◆ Required work ◆
Carry on the article about the 2022 Total Player Award winners, picking up after its last sentence.

We are delighted to announce the winners of the 2022 Total Player Award, Francesco Di Fulvio (ITA) and Maddie Musselman (USA).
Male Total Player 2022: Francesco Di Fulvio
Francesco Di Fulvio has been a serious contender for winning the Total Player Award several times. This year, our jurors decided – Francesco Di Fulvio was the best male water polo player in the world in 2022.
Di Fulvio (29) had a magnificent 2021/22 season with Pro Recco. The best Italian club won both domestic trophies and the LEN Super Cup. The crown of the season was the second consecutive title of the European champion after a thrilling final match in Belgrade and a penalty shootout win over Novi Beograd.
A special gift he received several months ago is something that describes what Di Fulvio has achieved with Pro Recco and how his play has been important for the team. On March 26, Pro Recco beat Ortigia 7:5 in the Italian League. Di Fulvio scored one goal in that match. Scoring that goal, Di Fulvio continued his successful row. The game against Ortigia was Di Fulvio’s 100th consecutive match in the Italian League, in which he scored at least one goal. The club gifted Francesco a t-shirt designed especially for this jubilee.

◆ Supplied information ◆
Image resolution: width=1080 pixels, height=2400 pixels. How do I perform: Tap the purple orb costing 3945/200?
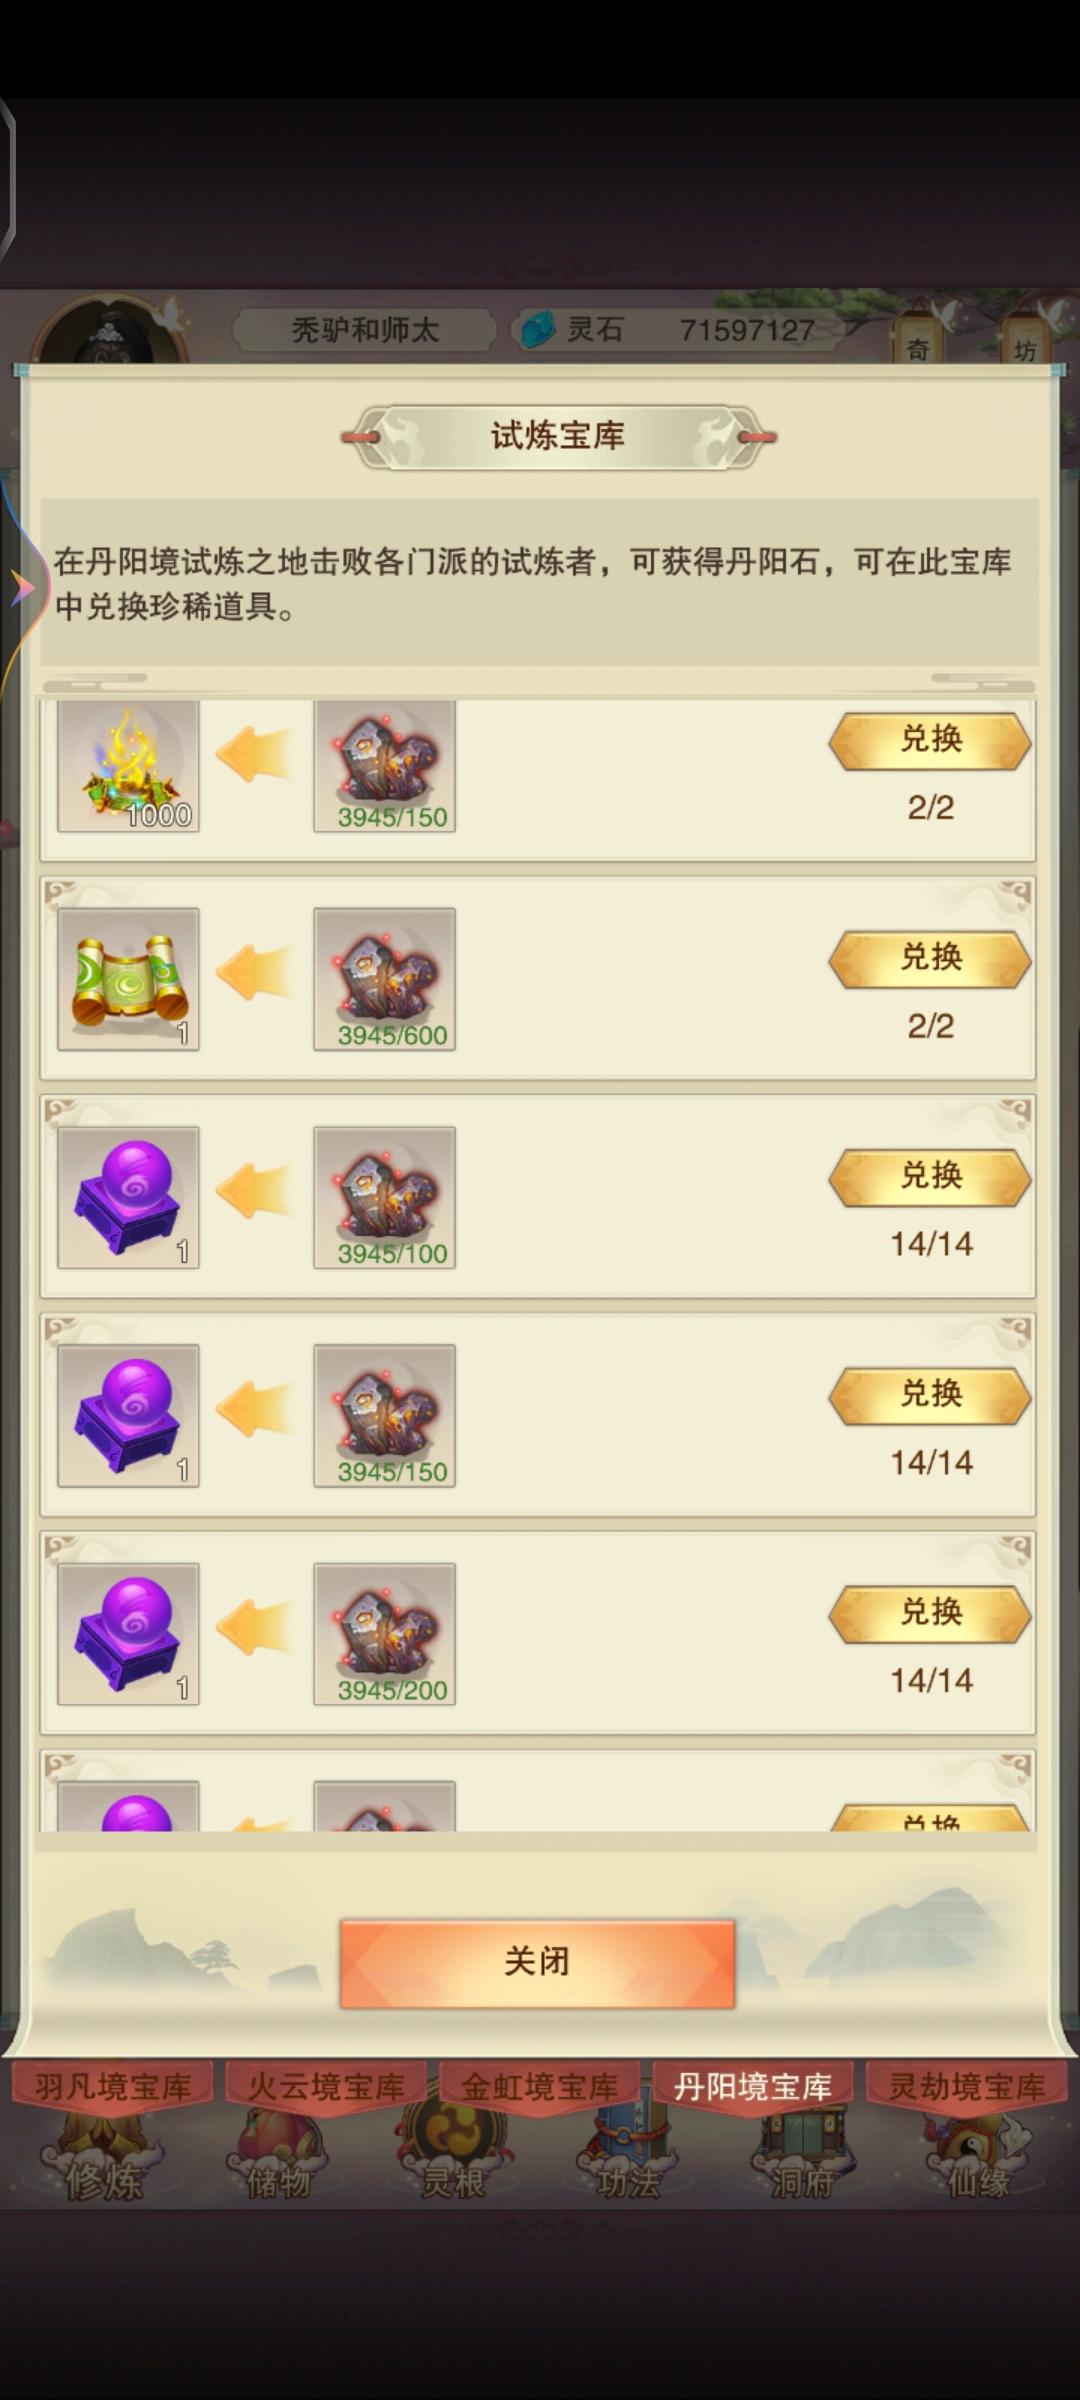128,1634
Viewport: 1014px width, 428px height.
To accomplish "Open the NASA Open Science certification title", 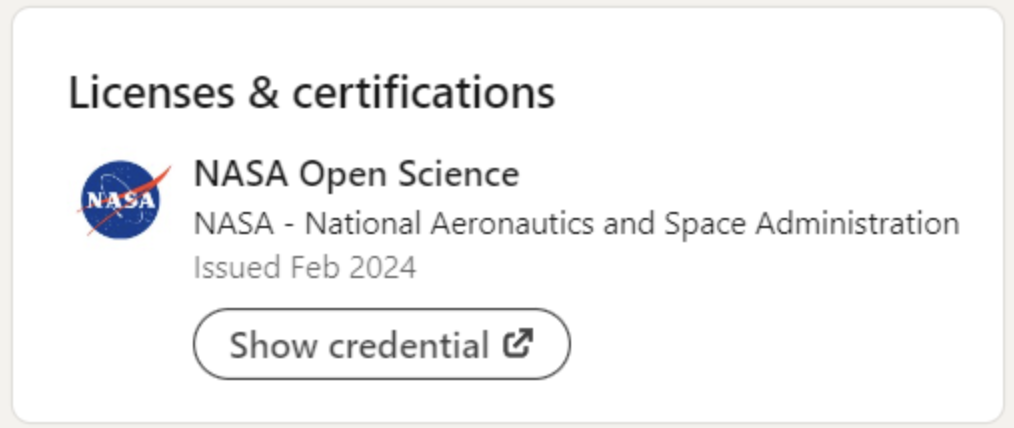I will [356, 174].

◆ Written answer ◆
After a successful season with Pro Recco, there was no time for a break. A few weeks after the Final Eight, the World Championships in Budapest started. The „Settebello“ arrived in the final, where they lost to Spain after a penalty shootout, which proves that there was no big difference between the winner and the 2nd-placed. One says Italy wouldn’t have reached the final if it hadn’t had Di Fulvio on the team. That may be true, or maybe it isn’t. Italy has a great team, and many excellent players. Anyway, there is no doubt that Di Fulvio was instrumental in winning the silver medal. He was the true leader, the best scorer of the team (14 goals) one of the fastest swimmers in the Championships since he won many swim-offs.
At the European Championships in Split, where Italy finished 4th, Di Fulvio displayed his outstanding scoring possibilities once more. He scored 15 goals, but the statistics show he is a great play organizer. He had 12 assists.
And when and where did Di Fulvio’s career start?
He was born in Pescara in 1993. The water polo club Sisley from Pescara was one of the best in the world at that time. It won the Champions League in 1988, the Cup Winners’ Cup in 1990, 1993, 1994, LEN Trophy in 1996, etc. Francesco’s father Franco won several medals playing for Sisley.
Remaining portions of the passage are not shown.